Summer’s coming, and nice weather and vacation days may land you in an amusement park very soon. I’ve come to accept the high cost of admission but still grumble at the food and drink prices. Tired, thirsty, hungry, and captive audiences are ripe, it seems, for gouging. Perhaps the rationale is that if you can afford the ticket price, you can afford a $3.00 hot dog and a $2.00 cola.
In the interest of frugality and safety (I assume all of you need hydration and some of you may also bring along children who also need fluids), I will pass along a tip that I received from a waitress when my family and I were visiting Williamsburg. She rightly divined that my husband, my sons, and I had come to visit Busch Gardens and advised us that free water inside the park was always available. Apparently, it is a rule (law?) that patrons who ask (for water) shall receive. I suppose it could be bad for business if a visitor fainted from dehydration just because he or she didn’t bring some extra cash or had spent it on souvenirs.

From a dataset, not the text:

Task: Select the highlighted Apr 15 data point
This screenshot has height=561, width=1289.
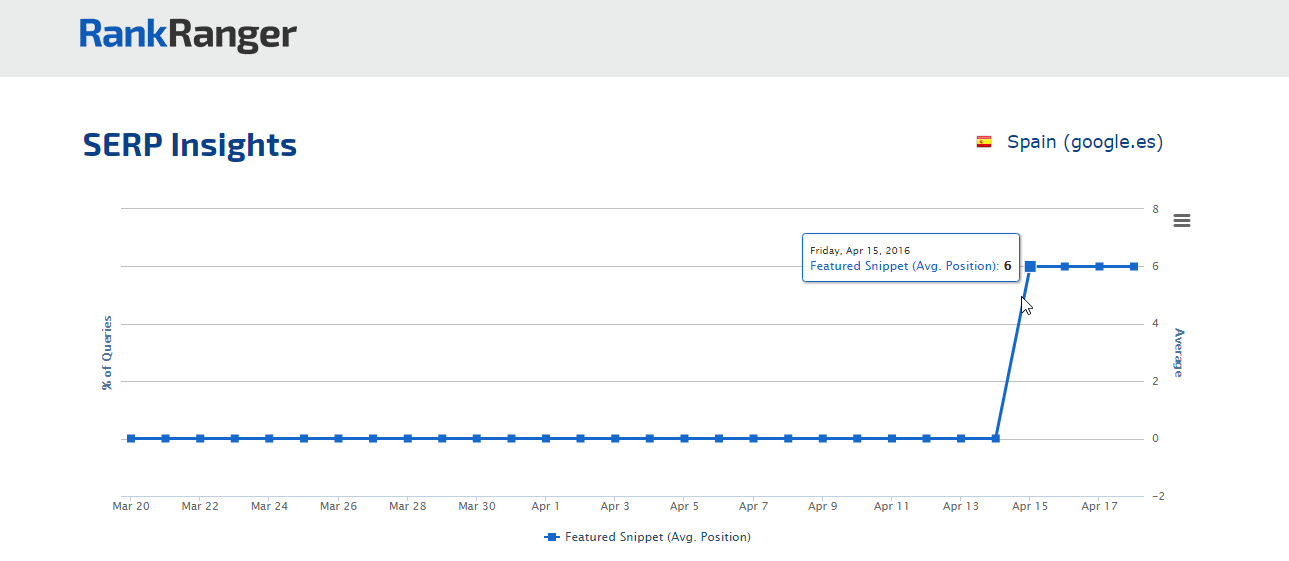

At any rate, the waitress was right and you can get free water at Busch Gardens. In hindsight, we should have tipped her even more than the typical 20%.
Since then, I have tested my don’t-let-the-customers-get-dehydrated-or-we-will-look-exceedingly-greedy theory at one of the large water parks in North Carolina. The kid behind the ice cream counter wanted to hide the transaction but, yes, he did pass me a cup of free water (tap, not bottled) that quenched my thirst.
Try it sometime and let me know what happens.